Data records
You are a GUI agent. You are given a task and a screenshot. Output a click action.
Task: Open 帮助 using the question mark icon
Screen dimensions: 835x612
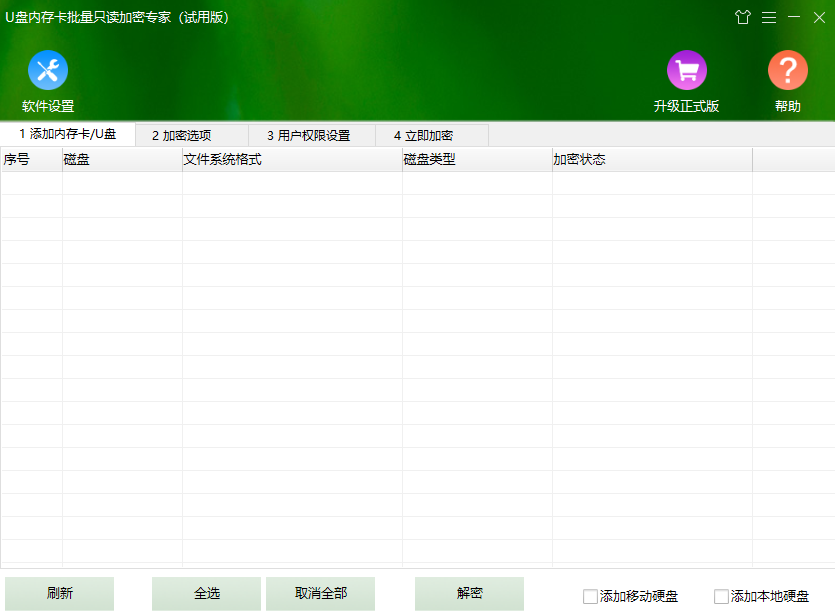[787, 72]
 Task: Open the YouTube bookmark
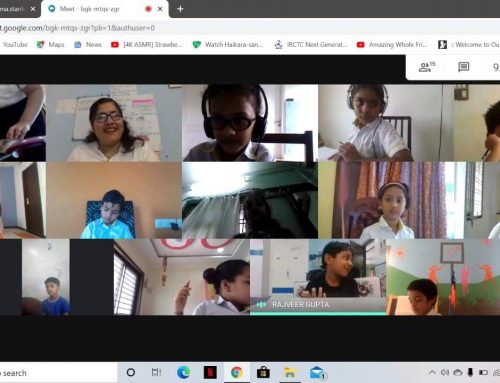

ABOUT THIS EXERCISE> Each line above must be set down exactly, though no picture should be carried over.

RESULT OF THE EXERCISE>
You are a GUI agent. You are given a task and a screenshot. Output a click action.
Task: Open 帮助 using the question mark icon
Screen dimensions: 835x612
[787, 72]
 Task: Open the YouTube bookmark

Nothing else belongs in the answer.